### Task inputs

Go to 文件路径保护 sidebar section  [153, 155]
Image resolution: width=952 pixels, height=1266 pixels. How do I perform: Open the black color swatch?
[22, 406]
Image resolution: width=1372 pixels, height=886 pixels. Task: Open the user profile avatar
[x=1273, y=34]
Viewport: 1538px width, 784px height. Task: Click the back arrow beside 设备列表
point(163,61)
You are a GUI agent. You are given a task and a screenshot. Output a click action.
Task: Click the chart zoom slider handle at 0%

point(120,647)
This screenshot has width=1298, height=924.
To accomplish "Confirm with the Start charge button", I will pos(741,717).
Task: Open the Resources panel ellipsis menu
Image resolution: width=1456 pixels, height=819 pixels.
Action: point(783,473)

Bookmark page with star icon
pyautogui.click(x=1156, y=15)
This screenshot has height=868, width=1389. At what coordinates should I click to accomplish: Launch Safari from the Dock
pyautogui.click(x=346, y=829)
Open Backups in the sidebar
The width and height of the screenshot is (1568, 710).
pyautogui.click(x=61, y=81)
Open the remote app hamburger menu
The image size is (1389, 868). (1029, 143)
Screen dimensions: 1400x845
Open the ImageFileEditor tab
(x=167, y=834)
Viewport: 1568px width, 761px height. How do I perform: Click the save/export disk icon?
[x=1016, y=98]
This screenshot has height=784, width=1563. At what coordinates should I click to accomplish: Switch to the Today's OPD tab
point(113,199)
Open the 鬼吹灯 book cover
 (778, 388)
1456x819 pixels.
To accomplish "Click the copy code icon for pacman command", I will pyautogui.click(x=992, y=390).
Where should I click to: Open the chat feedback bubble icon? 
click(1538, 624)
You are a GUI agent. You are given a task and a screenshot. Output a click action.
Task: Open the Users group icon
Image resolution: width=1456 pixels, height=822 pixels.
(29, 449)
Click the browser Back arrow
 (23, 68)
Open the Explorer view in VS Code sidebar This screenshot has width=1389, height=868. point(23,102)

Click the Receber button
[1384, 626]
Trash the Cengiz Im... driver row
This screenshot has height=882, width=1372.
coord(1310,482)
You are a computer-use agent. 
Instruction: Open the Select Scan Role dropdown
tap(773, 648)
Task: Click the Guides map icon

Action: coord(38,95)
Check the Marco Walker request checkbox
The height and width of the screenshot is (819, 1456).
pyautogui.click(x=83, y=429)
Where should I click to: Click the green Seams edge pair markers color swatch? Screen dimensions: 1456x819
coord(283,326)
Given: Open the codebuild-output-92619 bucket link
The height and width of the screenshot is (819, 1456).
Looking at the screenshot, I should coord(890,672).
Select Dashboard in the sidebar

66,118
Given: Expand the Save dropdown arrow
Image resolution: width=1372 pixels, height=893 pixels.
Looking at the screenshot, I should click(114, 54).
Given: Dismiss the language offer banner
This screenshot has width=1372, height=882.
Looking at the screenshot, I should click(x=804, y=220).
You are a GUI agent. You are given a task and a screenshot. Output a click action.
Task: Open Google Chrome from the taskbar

### Problem statement
From the line containing "Given: Dismiss the language offer banner" down to the last line of the records, transcribe every line exactly and add nothing else.

### Exercise output
Given: Dismiss the language offer banner
This screenshot has width=1372, height=882.
Looking at the screenshot, I should click(x=804, y=220).
You are a GUI agent. You are given a task and a screenshot. Output a click action.
Task: Open Google Chrome from the taskbar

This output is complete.